Document extract:
——

Cream Typer: Local Whisper Voice Dictation for macOS (Open Source)
8 hours of writing prompts and code a day. Wrists screaming. Every voice dictation tool we tried either shipped audio to a US cloud, came as a 200 MB Electron monster, or made you hold a key like a walkie-talkie. So we built our own — and open-sourced it today.
Cream Typer is a tiny voice dictation tool for macOS. Tap Caps Lock, speak in any language, get text in any other language pasted at your cursor — in Slack, Notes, VS Code, your browser, anywhere. Runs entirely on your machine. No cloud, no API keys, no telemetry.
MIT-licensed. ~300 lines of Python. Sub-second latency on Apple Silicon.
Repo: github.com/adjacentai/cream-typer
Star it, fork it, send a PR — we're calling for contributors on Windows and Linux backends.
Why we built it
We write code 8 hours a day at NeCL. Wrists were dying. We tried every popular voice dictation tool on the market. Each had at least one dealbreaker:
- Cloud-only tools shipped our audio to a US server. Our keystrokes are not training data.

——

Directions:
a) In the Cream Typer post, can you set down word for word the passage starting at "Cream Typer: Local" and ending at "and Linux backends."?
b) Could you recast the paragraph of the Cream Typer post that begins "Cream Typer is a tiny voice dictation tool" as a short bulleted list that keeps its main facts?

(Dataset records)
——

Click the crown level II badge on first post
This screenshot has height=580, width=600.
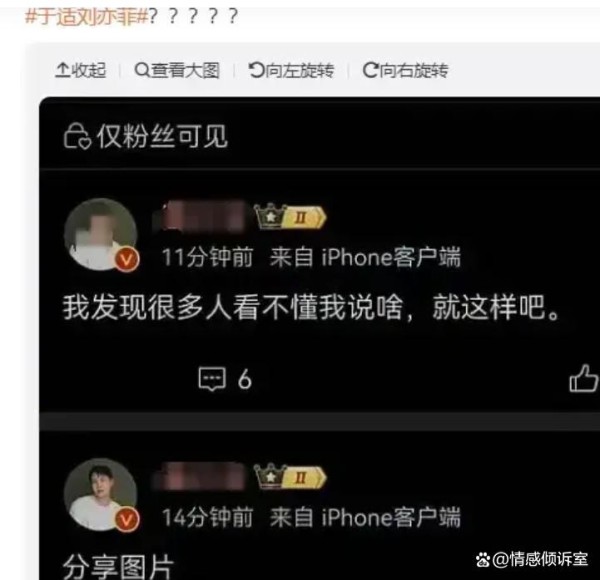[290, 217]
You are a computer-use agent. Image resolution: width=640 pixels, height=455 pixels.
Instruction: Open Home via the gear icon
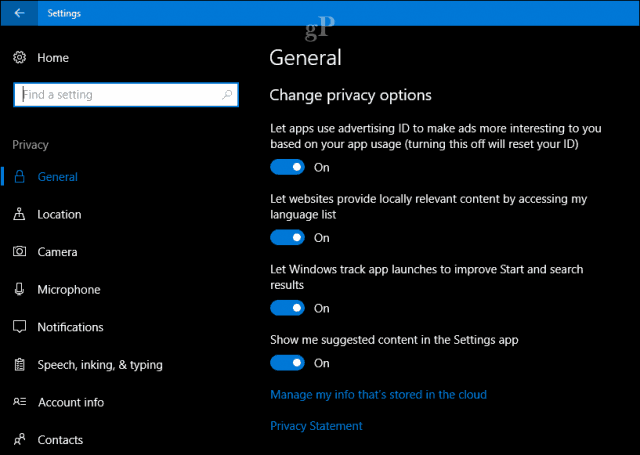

——

Answers given:
a)
Cream Typer: Local Whisper Voice Dictation for macOS (Open Source)
8 hours of writing prompts and code a day. Wrists screaming. Every voice dictation tool we tried either shipped audio to a US cloud, came as a 200 MB Electron monster, or made you hold a key like a walkie-talkie. So we built our own — and open-sourced it today.
Cream Typer is a tiny voice dictation tool for macOS. Tap Caps Lock, speak in any language, get text in any other language pasted at your cursor — in Slack, Notes, VS Code, your browser, anywhere. Runs entirely on your machine. No cloud, no API keys, no telemetry.
MIT-licensed. ~300 lines of Python. Sub-second latency on Apple Silicon.
Repo: github.com/adjacentai/cream-typer
Star it, fork it, send a PR — we're calling for contributors on Windows and Linux backends.

b)
- A tiny voice dictation tool for macOS.
- Tap Caps Lock, speak in any language, and get text in any other language pasted at your cursor.
- Works anywhere: Slack, Notes, VS Code, the browser.
- Runs entirely on your machine, with no cloud, no API keys and no telemetry.